Academic background
- Thesis: Aspects of gender and craft production in early Anglo-Saxon England with reference to the kingdom of Kent (2003)
- Doctoral advisor: Martin Welch

Academic work
- Discipline: Archaeology;
- Institutions: UCL; University of Durham;

= Susan Harrington =

British early-medieval archaeologist

Susan K Harrington is an early-medieval archaeologist and Honorary Senior Lecturer at University College London.

==Career==
From 2006 to 2009 she was the research assistant on the Leverhulme Trust funded project 'Beyond the Tribal Hidage: Anglo-Saxon kingdoms in southern England AD 400-750'. She subsequently was part of the research team on the 'People and place: the making of the Kingdom of Northumbria AD 300-800' project at the University of Durham, also funded by the Leverhulme Trust.
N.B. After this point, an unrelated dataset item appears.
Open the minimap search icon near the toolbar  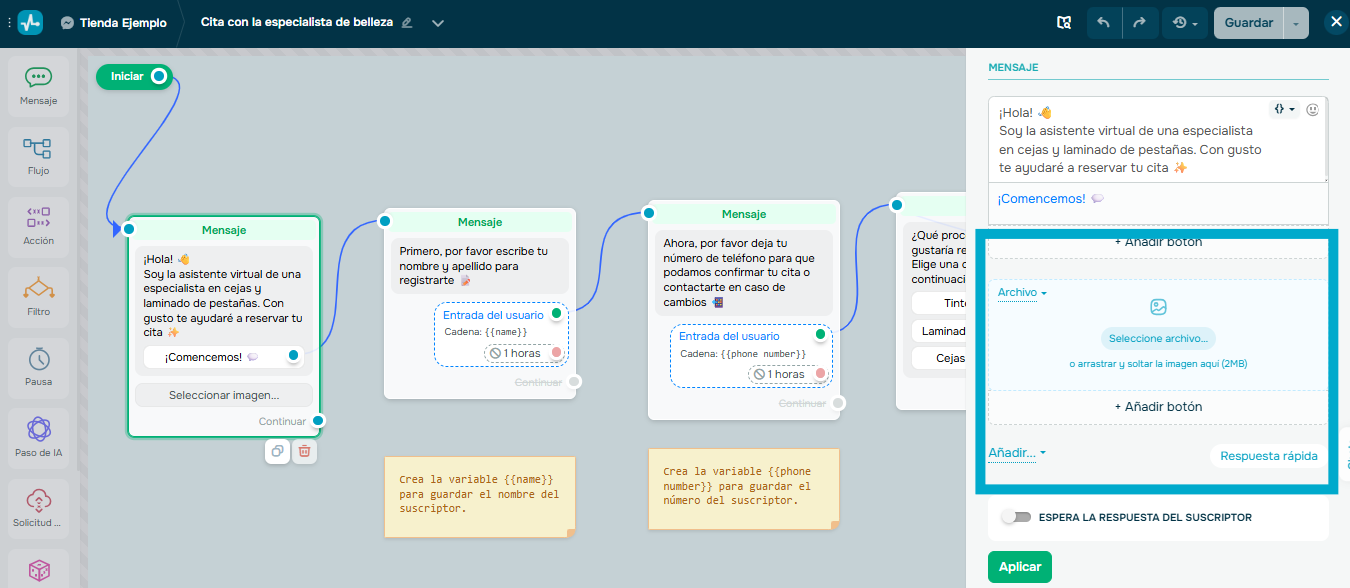(x=1064, y=21)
She was elected as a fellow of the Society of Antiquaries of London on 9 June 2011.

==Select publications==
- Brookes, S., Harrington, S., and Welch, M. 2005. "Documenting the dead: creating an online census of Anglo-Saxon burials from Kent", Archaeology International 9. 28-31
- Brookes, S. and Harrington, S. 2010. The kingdom and people of Kent : AD 400-1066 : their history and archaeology.
- Harrington, S. 2016. "From warp and weft to spear and spindle: Gender identity and textile manufacture in early Anglo-Saxon England", in Sophia E. Kelly and Traci Ardren (eds) Gendered Labor in Specialized Economies: Archaeological Perspectives on Female and Male Work. University Press of Colorado.